Gegen den Mandanten wird ein Ermittlungsverfahren geführt. Ihm wird Verrat von Geschäftsgeheimnissen und versuchter Betrug vorgeworfen. Hintergrund ist ein gestörtes Verhältnis zwischen ihm als leitender Angestellter und seiner Arbeitgeberin, eine Gesellschaft die noch weitere, mehr als 100 Arbeitnehmer beschäftigt.
Nachdem die Staatsanwaltschaft (nicht die Polizei!) ihm eröffnet hat, daß gegen ihn ermittelt wird, schreibt er an die Ermittlungsbehörde:
In der Strafsache gegen mich beantrage ich, bevor ich mich zur Sache äußern möchte, Akteneinsicht gem. § 147 Absatz 7 StPO und bitte höflichst um Mitteilung, in welcher Form mir die Einsicht in die Akte gewährt werden soll.
Er bittet ferner um Verlängerung der gesetzten Frist zur Stellungnahme, die er im detaillierten Umfang ankündigte.
Eigentlich ein klassischer Fall von Antrag auf Akteneinsicht durch den Beschuldigten, der anwaltlich nicht vertreten ist, sauber formuliert und sachlich.
Die Staatsanwaltschaft reagiert mit folgendem Text:
Der Staatsanwalt hält das Ganze für überschaubar und meint dann noch zu dem Fristverlängerungsantrag:
Das führte dazu, daß der Mandant mich als seinen Verteidiger beauftragt hat. Der § 147 Abs. 7 StPO ist ein schöner Text, der in der Praxis leider so gut wie keine Bedeutung hat.
Ich habe das Akteneinsichtsgesuch daher nochmal wiederholt und wenig später die zwei Bände mit zusammen rund 250 Blatt erhalten. Die Videoaufzeichnung habe ich dann nochmal gesondert anfordern müssen.

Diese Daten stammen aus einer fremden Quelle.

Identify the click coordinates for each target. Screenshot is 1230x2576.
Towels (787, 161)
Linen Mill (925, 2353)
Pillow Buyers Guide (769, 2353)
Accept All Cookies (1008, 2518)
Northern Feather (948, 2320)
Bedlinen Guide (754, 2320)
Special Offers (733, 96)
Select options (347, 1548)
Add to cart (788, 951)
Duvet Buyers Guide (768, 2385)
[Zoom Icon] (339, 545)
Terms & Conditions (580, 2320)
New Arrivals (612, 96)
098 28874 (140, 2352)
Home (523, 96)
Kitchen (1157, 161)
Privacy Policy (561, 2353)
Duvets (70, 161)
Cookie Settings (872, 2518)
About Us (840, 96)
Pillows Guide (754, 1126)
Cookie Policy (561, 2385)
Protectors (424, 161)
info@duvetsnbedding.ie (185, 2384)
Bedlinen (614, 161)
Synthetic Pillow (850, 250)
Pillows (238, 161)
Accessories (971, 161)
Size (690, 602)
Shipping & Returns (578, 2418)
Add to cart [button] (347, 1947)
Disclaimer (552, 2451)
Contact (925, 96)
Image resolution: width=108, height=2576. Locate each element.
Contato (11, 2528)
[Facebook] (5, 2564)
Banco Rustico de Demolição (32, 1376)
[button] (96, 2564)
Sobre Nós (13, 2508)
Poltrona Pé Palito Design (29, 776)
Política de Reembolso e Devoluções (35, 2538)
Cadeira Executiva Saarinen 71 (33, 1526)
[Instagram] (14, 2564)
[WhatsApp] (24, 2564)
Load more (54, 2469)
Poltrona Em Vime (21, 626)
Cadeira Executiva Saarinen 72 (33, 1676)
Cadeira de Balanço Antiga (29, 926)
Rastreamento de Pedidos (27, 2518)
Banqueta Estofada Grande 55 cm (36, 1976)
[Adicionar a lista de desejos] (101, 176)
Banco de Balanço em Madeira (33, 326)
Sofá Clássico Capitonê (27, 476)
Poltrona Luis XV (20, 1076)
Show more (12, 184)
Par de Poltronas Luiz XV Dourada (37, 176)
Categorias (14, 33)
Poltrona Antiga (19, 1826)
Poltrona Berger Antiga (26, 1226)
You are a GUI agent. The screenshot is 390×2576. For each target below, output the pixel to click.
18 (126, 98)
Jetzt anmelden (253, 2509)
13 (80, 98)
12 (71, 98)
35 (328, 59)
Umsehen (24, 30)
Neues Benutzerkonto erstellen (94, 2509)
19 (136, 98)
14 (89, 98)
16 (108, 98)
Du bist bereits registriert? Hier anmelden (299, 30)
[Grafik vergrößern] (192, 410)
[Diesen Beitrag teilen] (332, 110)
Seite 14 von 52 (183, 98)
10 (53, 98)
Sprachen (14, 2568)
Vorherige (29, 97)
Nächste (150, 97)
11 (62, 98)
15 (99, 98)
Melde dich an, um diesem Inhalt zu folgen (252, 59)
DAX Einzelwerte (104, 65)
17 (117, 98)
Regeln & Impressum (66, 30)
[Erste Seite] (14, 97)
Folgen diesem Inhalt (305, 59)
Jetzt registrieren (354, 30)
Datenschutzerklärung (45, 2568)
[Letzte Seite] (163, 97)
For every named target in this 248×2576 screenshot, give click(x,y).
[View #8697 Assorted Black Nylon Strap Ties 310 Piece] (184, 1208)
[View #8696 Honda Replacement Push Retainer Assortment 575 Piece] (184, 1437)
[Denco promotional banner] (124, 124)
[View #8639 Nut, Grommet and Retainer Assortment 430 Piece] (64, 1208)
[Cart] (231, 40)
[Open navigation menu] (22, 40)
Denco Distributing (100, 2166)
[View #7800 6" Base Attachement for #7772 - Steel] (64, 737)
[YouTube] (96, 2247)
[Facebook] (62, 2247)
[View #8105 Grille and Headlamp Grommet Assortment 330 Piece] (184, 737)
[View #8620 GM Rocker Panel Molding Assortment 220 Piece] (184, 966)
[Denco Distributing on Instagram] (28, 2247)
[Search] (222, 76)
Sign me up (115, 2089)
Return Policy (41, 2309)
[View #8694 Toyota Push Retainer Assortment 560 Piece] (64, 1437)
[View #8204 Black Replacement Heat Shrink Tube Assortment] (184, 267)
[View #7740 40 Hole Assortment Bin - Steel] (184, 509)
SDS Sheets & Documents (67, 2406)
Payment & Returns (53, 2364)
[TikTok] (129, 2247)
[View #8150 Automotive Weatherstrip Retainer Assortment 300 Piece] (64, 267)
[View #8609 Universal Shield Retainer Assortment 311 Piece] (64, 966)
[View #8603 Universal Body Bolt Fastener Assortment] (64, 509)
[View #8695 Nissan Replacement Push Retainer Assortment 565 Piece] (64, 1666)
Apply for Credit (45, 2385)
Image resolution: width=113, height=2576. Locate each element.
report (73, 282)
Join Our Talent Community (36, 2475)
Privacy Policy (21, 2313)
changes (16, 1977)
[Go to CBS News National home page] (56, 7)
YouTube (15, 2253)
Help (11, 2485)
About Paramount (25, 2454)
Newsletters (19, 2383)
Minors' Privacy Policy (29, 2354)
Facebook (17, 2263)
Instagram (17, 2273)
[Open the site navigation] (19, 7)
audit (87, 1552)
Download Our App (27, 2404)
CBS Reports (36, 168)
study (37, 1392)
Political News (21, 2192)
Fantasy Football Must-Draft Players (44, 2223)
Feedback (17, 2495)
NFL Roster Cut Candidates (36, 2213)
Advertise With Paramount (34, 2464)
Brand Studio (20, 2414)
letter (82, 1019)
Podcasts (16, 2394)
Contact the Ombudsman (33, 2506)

Wenn ich dann später einmal einen Antrag auf meine Bestellung zum Pflichtverteidiger beantragen sollte, rechne ich damit, daß dieser Staatsanwalt sich dagegen aussprechen wird: „Einfache Sach- und Rechtslage, der Beschuldigte weiß doch auch ohne Verteidiger, daß man keine Geheimnisse verraten und nicht betrügen darf.“
Das ist der eiserne Besen, mit dem manche überforderte Staatsanwälte versuchen, ihre Resopalschreibtische von den staubigen Akten zu befreien.
Nur nebenbei
Die Verteidigungsschrift wird den Tenor haben: „Der Staatsanwalt sollte eigentlich wissen, daß man Tatvorwürfe nur dann erheben sollte, wenn man die entsprechenden Beweise hat.“ Ganz einfach, die Sach- und Rechtslage, sofern man den Akteninhalt aufmerksam studiert hat. Aber dazu scheint manchem Strafverfolger irgendwie die Zeit zu fehlen. Denn für die Unterstellung, der Staatsanwalt wollte mit seiner Erwiderung an den Mandant etwas verbergen, besteht ja wohl kein Anlaß. Oder so.
Ergänzung
Was ein Beschuldigter tun kann, wenn er keinen Verteidiger beauftragen möchte und die Staatsanwaltschaft ihm die Einsicht in die Akte verwehrt, habe ich hier kurz beschrieben.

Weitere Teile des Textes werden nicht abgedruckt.